Márcio relata que a pandemia age como gatilho aos quadros já existentes ou mesmo para quem já tinha predisposição ao desenvolvimento de transtornos e não sabia. Aumentaram, contou, tanto as internações nos 10 leitos do CAPS onde trabalha quanto os acolhimentos espontâneos.
“O que notei é que quando aplicou medidas mais restritivas naquele momento teve um aumento de demanda. Chegamos a atender alguns casos em que a pandemia atua como gatilho de crise, quem já tem um transtorno mental é um exemplo a mais de estresse. Ela se isola, diminui o convício social, é bombardeada de informação, isso acaba reforçando um delírio, acaba exercendo um desencadeador de crise”, disse, ao citar os transtornos bipolares e esquizofrenias. “Aí tem uma outra questão, nos acolhimentos notei uma demanda de casos de ansiedade. A pessoa está exposta a uma incerteza”, explica.
No relato, seja como elemento adicional aos delírios de quem sofre quadros psicóticos, seja nos quadros de ansiedade e depressão, o medo da pandemia estava sempre presente.
“Estava na queixa do paciente, tinha uma paciente que apresentava delírio e dizia que o vírus estava em todo lugar, é um exemplo de como a pandemia serve como elemento de conteúdo. Teve um caso de depressão grave que o vírus também contribuiu”, conta ele.

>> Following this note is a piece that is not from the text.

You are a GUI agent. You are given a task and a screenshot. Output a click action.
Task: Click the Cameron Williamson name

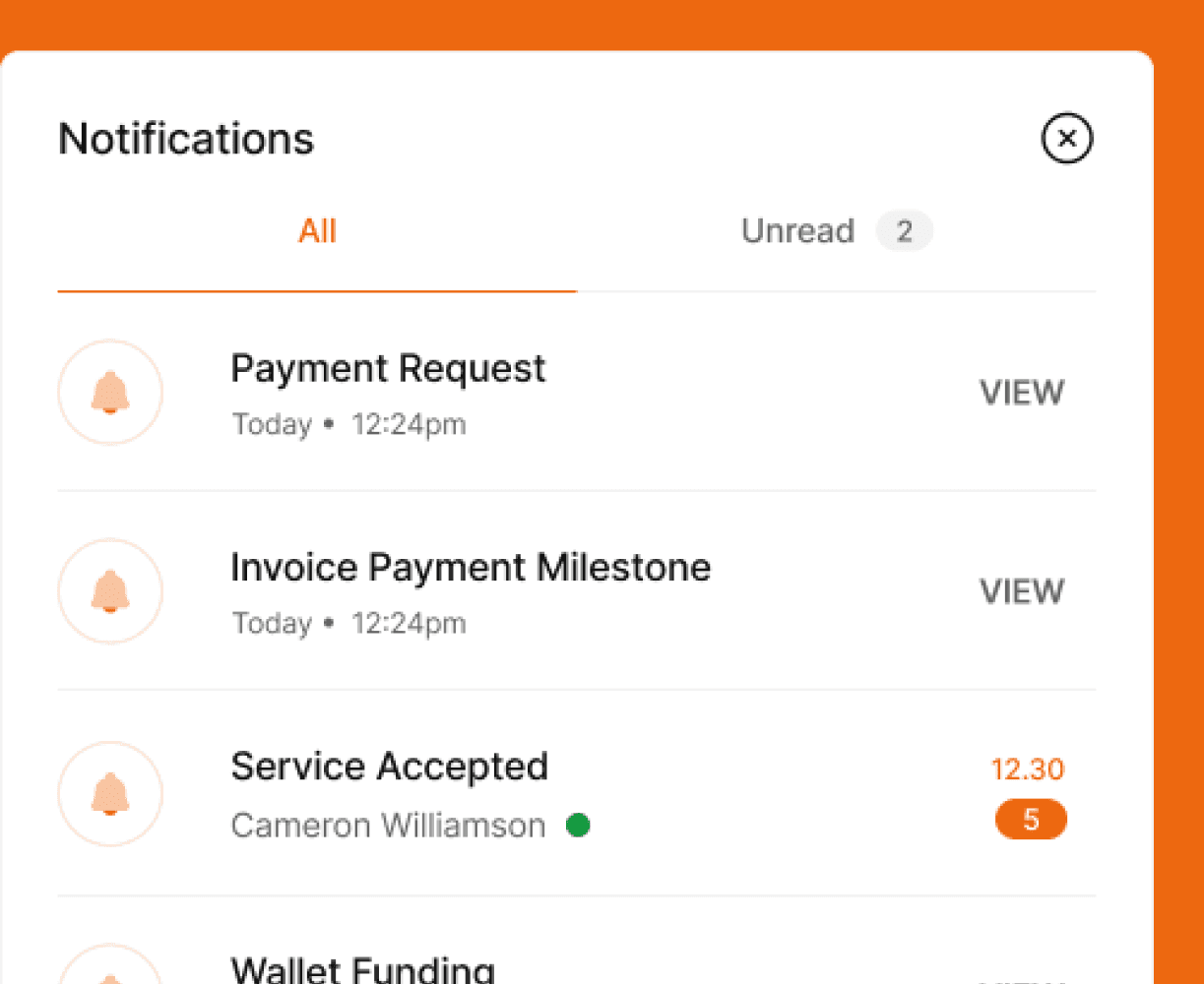click(x=388, y=826)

Incerteza da vida incerta - Márcio conta que o que ocorre é uma intensificação de uma noção que, em menor ou maio grau, todos já temos: a vida é incerta e por isso, gera medo.
“A vida por si só é incerta, as relações são totalmente instáveis, tantos as afetivas quanto as trabalhistas e outras, e a incerteza provoca insegurança, a insegurança nos traz ansiedade. Mas, do nada, surge uma situação de pandemia em que não sabemos do dia de amanhã, não sabemos se teremos emprego, se vai passar logo, então acaba contribuindo como fator de vulnerabilidade”.
Entre os relatos que ele recebeu por ali, chegaram, por exemplo, anseios com o hiper convívio familiar e com o emprego perdido.
“Não foram situações absurdas, mas foram alguns casos naqueles primeiros momentos de mais restrição, as queixas foram no sentido de ‘o que será amanhã; eu estava trabalhando e perdi o emprego; estou convivendo mais próximo deles e não sei lidar com isso’”, conta.
Atender antes de piorar – O psicólogo defende novas políticas públicas e leis para a presença obrigatória de psicólogos nas unidades de saúde. Conforme explica, o CAPS é mais direcionado “a transtornos mais graves”, mas muitos sofrimentos e manifestações leves não tratados no início, acabam evoluindo para quadros piores.
“Nem tudo é medicação. É um movimento que também precisa vir da sociedade, de provocar essa demanda para o gestor público”, afirma.